The Jewish establishment doesn’t represent many young American Jews, and resistance was organized quickly. Under the banner of Jewish Resistance, millennial Jews came together in New York, Boston, Washington D.C., Chicago, Philadelphia, and other cities to protest Bannon. But they did not only protest Bannon. Pele IrgangLaden, one of the IfNotNow organizers of the Philly Jewish Resistance Against Trump march that brought out 150 Jews, told me: “we [Jews] know we will not be free unless Muslims, immigrants, black folks, queer folks, are all free. Our liberation is bound together and cannot be segmented or divided.” This sentiment demonstrates solidary both with members of non-Jewish communities, and with Jews who self-identify as members of multiple groups, such as queer Jews or Jews of color. The importance of intersectionality also came across in Abe Silberstein’s account of the protest against Bannon in NYC, “We must make clear any accommodation of white nationalism is unacceptable in the Jewish community. The alt-right… is an increasingly violent threat to our Muslim, Black, Hispanic, and gay friends and neighbors.”

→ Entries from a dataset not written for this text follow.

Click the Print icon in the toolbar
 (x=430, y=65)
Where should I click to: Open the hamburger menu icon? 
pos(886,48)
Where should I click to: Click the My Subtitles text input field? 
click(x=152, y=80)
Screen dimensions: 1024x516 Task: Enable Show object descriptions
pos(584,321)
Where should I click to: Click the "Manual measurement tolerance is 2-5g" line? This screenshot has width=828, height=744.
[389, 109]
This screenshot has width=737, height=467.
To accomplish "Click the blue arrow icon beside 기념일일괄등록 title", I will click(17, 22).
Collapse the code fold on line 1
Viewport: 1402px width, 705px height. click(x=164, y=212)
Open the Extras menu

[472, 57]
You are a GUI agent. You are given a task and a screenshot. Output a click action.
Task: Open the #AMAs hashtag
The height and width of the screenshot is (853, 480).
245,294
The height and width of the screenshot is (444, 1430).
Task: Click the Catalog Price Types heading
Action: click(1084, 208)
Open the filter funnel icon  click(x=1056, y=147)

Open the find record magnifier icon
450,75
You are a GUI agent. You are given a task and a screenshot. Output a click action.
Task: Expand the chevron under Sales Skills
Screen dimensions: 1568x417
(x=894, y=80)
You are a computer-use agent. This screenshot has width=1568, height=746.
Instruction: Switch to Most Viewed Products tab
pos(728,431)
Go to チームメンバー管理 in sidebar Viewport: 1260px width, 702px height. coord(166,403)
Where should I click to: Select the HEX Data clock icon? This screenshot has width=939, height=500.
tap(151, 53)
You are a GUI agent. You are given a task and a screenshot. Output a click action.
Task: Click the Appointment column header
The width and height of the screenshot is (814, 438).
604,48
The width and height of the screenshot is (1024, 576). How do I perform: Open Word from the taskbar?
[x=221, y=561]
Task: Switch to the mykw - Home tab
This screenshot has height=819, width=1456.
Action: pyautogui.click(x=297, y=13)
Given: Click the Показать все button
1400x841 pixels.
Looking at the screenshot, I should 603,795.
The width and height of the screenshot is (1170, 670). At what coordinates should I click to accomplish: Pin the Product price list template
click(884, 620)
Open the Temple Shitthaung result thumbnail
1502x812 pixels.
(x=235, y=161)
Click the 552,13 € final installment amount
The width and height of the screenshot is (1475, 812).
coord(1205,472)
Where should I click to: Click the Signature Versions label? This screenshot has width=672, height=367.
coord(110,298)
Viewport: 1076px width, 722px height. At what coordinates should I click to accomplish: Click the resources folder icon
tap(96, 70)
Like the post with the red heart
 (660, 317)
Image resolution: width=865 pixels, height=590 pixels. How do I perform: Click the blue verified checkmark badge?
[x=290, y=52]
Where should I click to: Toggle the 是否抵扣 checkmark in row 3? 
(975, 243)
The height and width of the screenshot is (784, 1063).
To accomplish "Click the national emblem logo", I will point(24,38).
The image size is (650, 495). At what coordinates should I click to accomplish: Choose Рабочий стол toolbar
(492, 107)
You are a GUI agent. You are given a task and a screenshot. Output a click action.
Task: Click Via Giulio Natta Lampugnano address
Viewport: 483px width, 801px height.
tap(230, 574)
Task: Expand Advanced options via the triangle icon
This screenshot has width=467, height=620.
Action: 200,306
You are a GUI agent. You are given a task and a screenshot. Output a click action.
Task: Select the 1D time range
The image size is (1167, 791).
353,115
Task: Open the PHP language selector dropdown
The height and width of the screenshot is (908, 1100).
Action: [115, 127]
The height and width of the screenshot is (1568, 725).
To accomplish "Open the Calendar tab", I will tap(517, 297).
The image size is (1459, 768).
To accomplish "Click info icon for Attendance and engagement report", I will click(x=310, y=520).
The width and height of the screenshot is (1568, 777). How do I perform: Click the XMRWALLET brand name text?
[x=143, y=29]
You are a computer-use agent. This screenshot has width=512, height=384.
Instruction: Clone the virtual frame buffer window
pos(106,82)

Palestinians are suffering under their version of an alt-right government. In the West Bank and Gaza, Palestinians have been living for decades under military rule without basic human rights. Palestinian citizens of Israel suffer from racism within Israeli society on a daily basis. To truly unite our joint struggle for liberation and against racism and oppression, the struggle of the people of Palestine must be an integral part of the struggle against anti-Semitism. As Sarah Barasch-Hagan, IfNotNow organizer and Rabbinical Student in Philadelphia, shared with me: “We know that the Jewish institutions we're targeting for refusing to take a stand against Trump are the same ones that excuse or even justify the Occupation. Their version of pro-Israel at any cost is part of what got us here.”
This Thanksgiving I am going to give thanks for Jewish Resistance, the movement that is leading the fight against antisemitism and the battle against Islamophobia, against white-supremacy, misogyny, homophobia, transphobia, and the occupation of Palestine in the Jewish community. As the 50th anniversary of the occupation gets closer, very few deserve a pat on the back. We need to applaud the work of Palestinian and non-Palestinian organizers who are working day and night for non-violent resistance to end the occupation. But there is still much work to be done. We can hope that at last, Jewish Resistance will be the movement that reclaims the consciousness of American Jewry. That it will be able to frame the occupation as the humanitarian crisis it is for the people of Palestine, the moral crisis it is to all those who are complicit, and a human rights issue, not a political issue. This Thanksgiving, I give thanks for the so much needed changing of the guard in the American Jewish community.